Most who respond know all this and more, but perhaps it can help newbies and show how the tips are generated. As Americans we have trouble with long explanations, but sound bites don't always work.:laughing:
https://www.google.com/search?sourc...hoot pto clutch&aqs=chrome..69i57j0.29108j0j8 Read through some of these concerning PTO. I believe bearing in your PTO clutch is culprit, either worn out or seized. A new clutch assembly will probably run $200-$350.
After reading the thread again it does seem to be a power starvation problem. Your compression reading is twice my Intek assuming you got a good reading. So , without insulting everyone ...The (mechanical governor(yours?) aims to keep RPMs up---?3500? If the weights sense no load the carb butterfly is relatively closed.
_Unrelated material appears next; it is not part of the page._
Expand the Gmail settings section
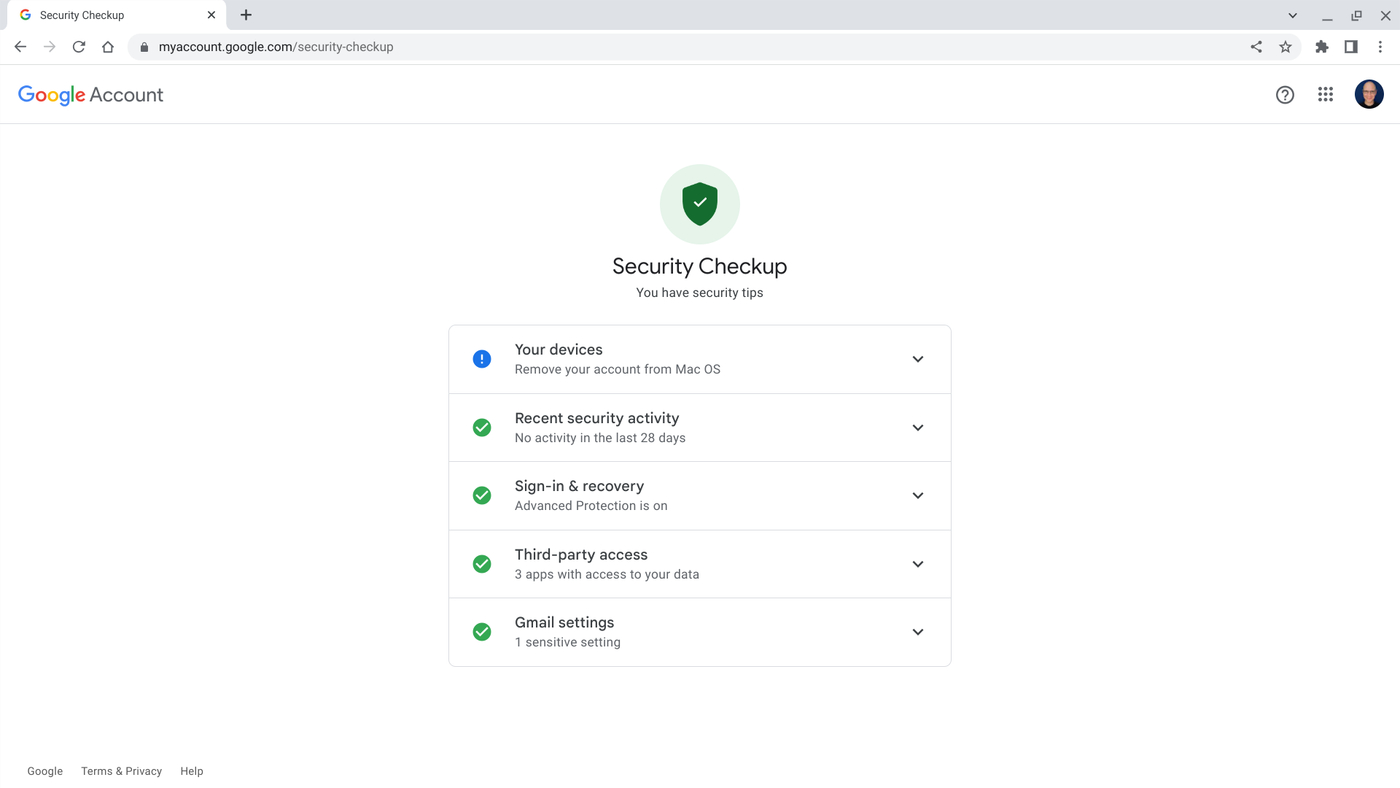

When closed there is less venturi affect (suction) pulling gas slower into the intake charge-leaner mix will still produce high RPM. But lean mix will not produce enough power to e.g., turn blades and will tend to kill the engine. So , if governor is not working properly it will not sense load (like PTO coming on), and will not open carb buttefly. An opened carb butterfly (throttle plate) causes more venturi affect (suction) and pulls more gas into the mixture stream. A richer mix produces power and drives the engine into full RPM.
Now what this thread has hinted at is application of choke-did it make a difference? You said it killed the engine. But we do not know if you pulled it full on with black smoke or...? If slight enrichment from a manual choke helped it may point to a governor problem or...
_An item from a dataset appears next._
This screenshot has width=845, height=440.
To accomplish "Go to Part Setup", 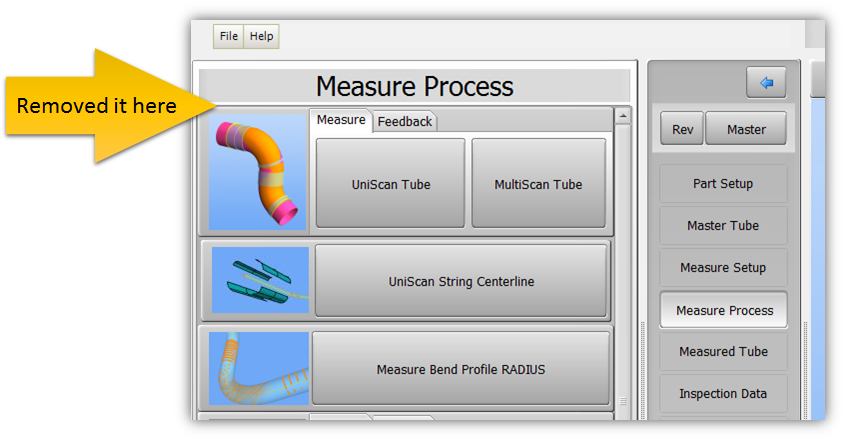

Perhaps time to consider the carb. A sticking carb inlet valve (crud will only let it partially open) will starve the engine if governor is working but carb cannot give enough gas. Then there is the main jet ( I am not familiar with my Intek, much less yours), but it is a hole expected to be clean and open, not clogged. Fuel delivery: tiny pulsed gas pump or gravity? Is fuel filter clogged. Is gas line unclogged?
Just some ideas before you plunk down $600 large.... Take a look at your plugs and compare the insulator color to any auto repair book for adequate fuel mix (brown/tan) not white.
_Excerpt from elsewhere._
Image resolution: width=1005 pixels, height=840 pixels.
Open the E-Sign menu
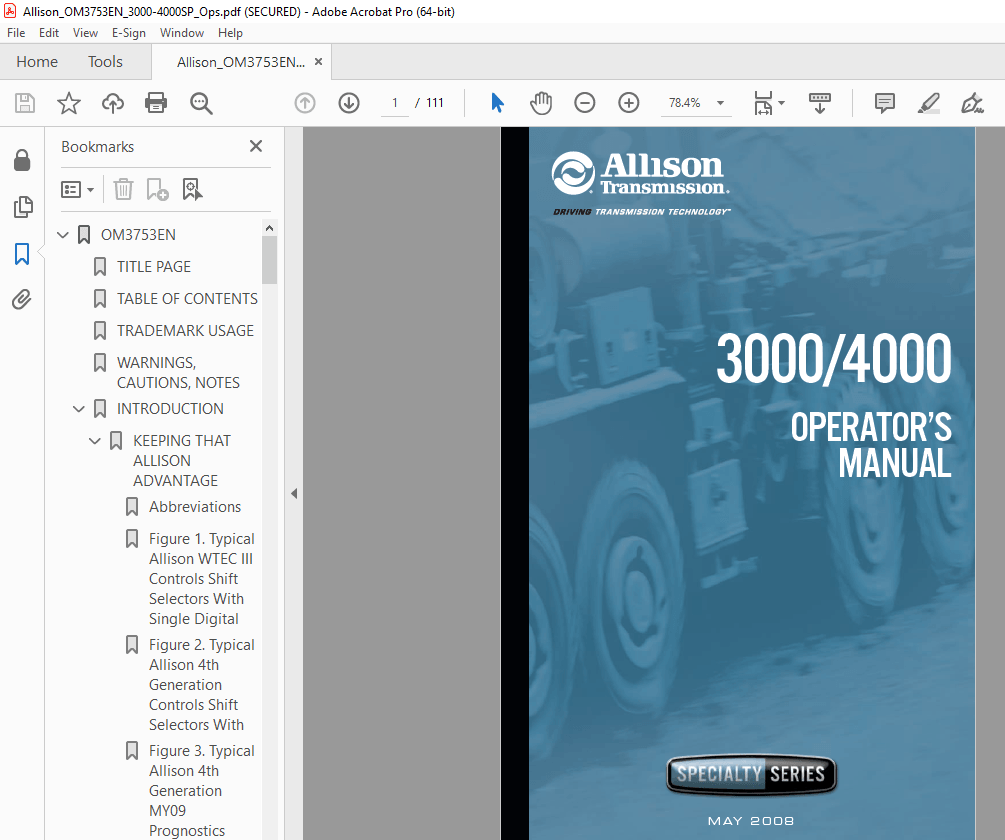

Most who respond know all this and more, but perhaps it can help newbies and show how the tips are generated. As Americans we have trouble with long explanations, but sound bites don't always work.:laughing:
https://www.google.com/search?sourc...hoot pto clutch&aqs=chrome..69i57j0.29108j0j8 Read through some of these concerning PTO. I believe bearing in your PTO clutch is culprit, either worn out or seized. A new clutch assembly will probably run $200-$350.
The options have certainly been covered in depth and now I read the governer spring
is a dodgy fit.
I would expect the clutch to be giving out some audible signals to the operator when
malfunctioning. And maybe it will when the full power output is reached
KK
If it is a Borg Warner, definitely yes.Appreciated the info. I pulled the clutch and the bearing is warn but the clutch really grinds. I think it is shot. I found a new one here: Amazon.com : Dixon 539120786 Electric PTO Blade Clutch - Free Upgraded Bearings : Patio, Lawn & Garden This is the same part number and lowest price I could find at $132.95 and free shipping. Not sure if reliable or not. A site called dixonztrparts.com has clutch for $175.96 plus tax and shipping.
Can you tear the old clutch apart and replace parts? Everything looks riveted together to me.
If it is a Borg Warner, definitely yes.
I have posted "how to" before today, not sure which site though.
Happy to repost if it helps.
KK
Well guys, I bought a new motor for this Dixon and I need help with the wiring. There is no diagram in any of the literature and it is a bit different than the old motor.
New motor is a B&S Model 33R877, type: 0003G1, Code: 150121ZD.
This new motor has two wires coming from the regulator and the old has three. I can't find a schematic anywhere. The carb solenoid has two wires--one is ground and I think the other is to go to the ignition switch but not sure. This motor came with a harness and that's what is confusing me.
As always, any help is appreciated. Thanks!